# Traffic inklusive nicht gleich Datentransfer umsonst?!



## Meccan (16. August 2007)

Hi Leute,

mir wurde vorhin mein WebSpace leider gesperrt, weil ich zu 
viel Traffic verursacht habe,
diesen Monat waren es ca 1800 GB.
Was mich aber wunder ist, das im Angebot der Traffic inklusive 
war (also Datentransfer umsonst.) ist es nicht rechtlich so, wenn
jemand für etwas wirbt muss er das auch einhalten.
Oder verstehe ich da etwas falsch wenn der Traffic inklusive ist?

Danke schonmal für eure Antworten.
Gruß Meccan


----------



## Pullmann (16. August 2007)

Nabend,

wenn du dir die AGBs mal genauer durchliest, wirst du da sicherlich einen Zusatz finden das dieser "inklusiv Traffic" nur im Bereich des "normalen" gewährleistet wird oder sowas. Sprich die können sich das auslegen wie sie es wollen und da du mit deinen 1.800 GB weit über dem "normalen" liegst ist das wohl Pech...


----------



## Meccan (17. August 2007)

Hi,

ich bin die AGB's genaustens durchgegangen in denen steht nur
das das anbieten von Downloads genehmigungs pflichtig ist.
Da ich aber nicht zum downloaden angeboten habe sondern
den Service zum Videosteamen bereit gestellt habe, hat mich
das alles so verwundert.

Grüße Meccan


----------



## Daniel Mannheimer (17. August 2007)

Da man Streams aufzeichnen kann, könnte Dir das als Download ausgelegt werden. Außerdem könnten sie Dir das Streamen als zu Ressourcenintensiv bei einem shared Server auslegen.


----------



## Meccan (17. August 2007)

hmm..
okay dann hab ich wohl pech gehabt.
Gibt es eigentlich auch eine versteckte beschreinkung bei ROOT
servern mit INKLUSIVE Traffic bei hetzner oder strato oder webtropia
oder ist es denen dort egal ob ich 1TB oder 50 TB Traffic mache.

Danke nochmal für die Antworten.

MFG Meccan


----------



## andy72 (17. August 2007)

Hm, habe selbst mal gelesen, dass Traffic wie erwähnt inklusive ist, dafür aber "übernormale" Bereiche mit je weiterem GB meist um die 0,28 Cent bezahlt werden dürfen. Oder es gibt Angebote, wo die Geschwindigkeit von 100MBit auf 10 gesenkt werden - war glaube bei Strato so.

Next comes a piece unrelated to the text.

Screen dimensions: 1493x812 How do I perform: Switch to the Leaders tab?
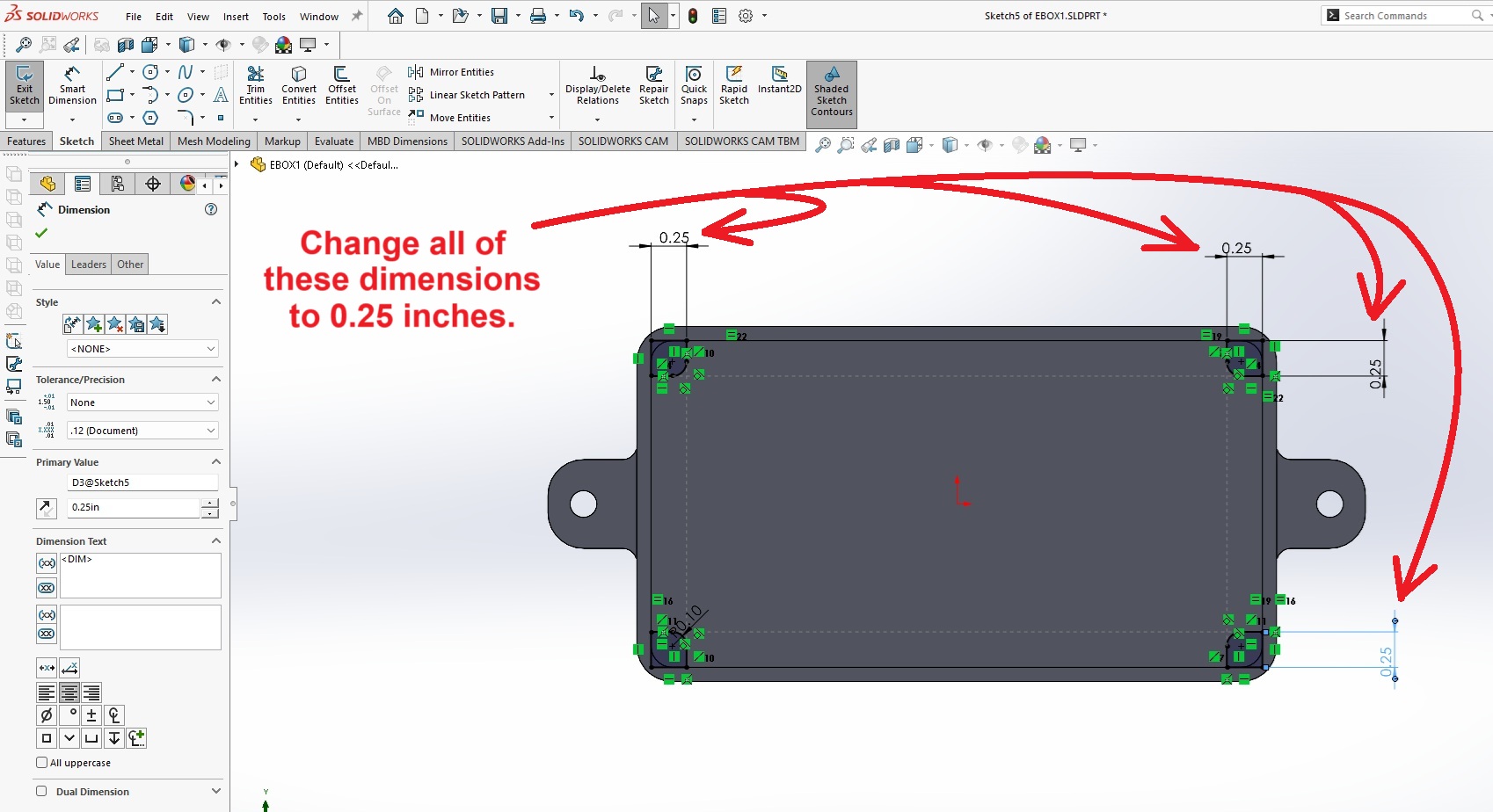88,265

Ich selbst bin Strato-Kunde, habe einen V-Server, den ich mir mit 10 Leuten teilen darf, aber wenn die mir den Saft abdrehen bzw drosseln, werde ich wechseln - Geschwindigkeit drosseln ist mir zu fett, meine Inklu-Traffic liegt bei 500GB - mal schauen, wie ich damit klar komme, da ich Podcasts anbieten will ...kostet ja dann auch bissi mehr


----------



## Meccan (17. August 2007)

ja bei strato ist es so wenn du über einen bestimmten bereich bist
drosseln sie es auf 10Mbit und du musst es wieder im Kontrollzentrum
auf 100Mbit zurückschalten und das musst du dann alle 300 GB wiederholen.
Bei Hetzner drehen sie dir ab 1TB die Leitung sofort auf 10Mbit runter.

Kennst eigentlich jemand von euch gute Angebote von Servern im Ausland?

Grüße


----------



## Dennis Wronka (17. August 2007)

Also wenn man es genau nimmt duerften wohl auch Streams zu Downloads gerechnet werden.


----------



## Meccan (17. August 2007)

Ja stimmt.
Ich denke auch, das für Webhoster alles Downloads sind
egal ob Stream oder Webpage oder doch Download.


----------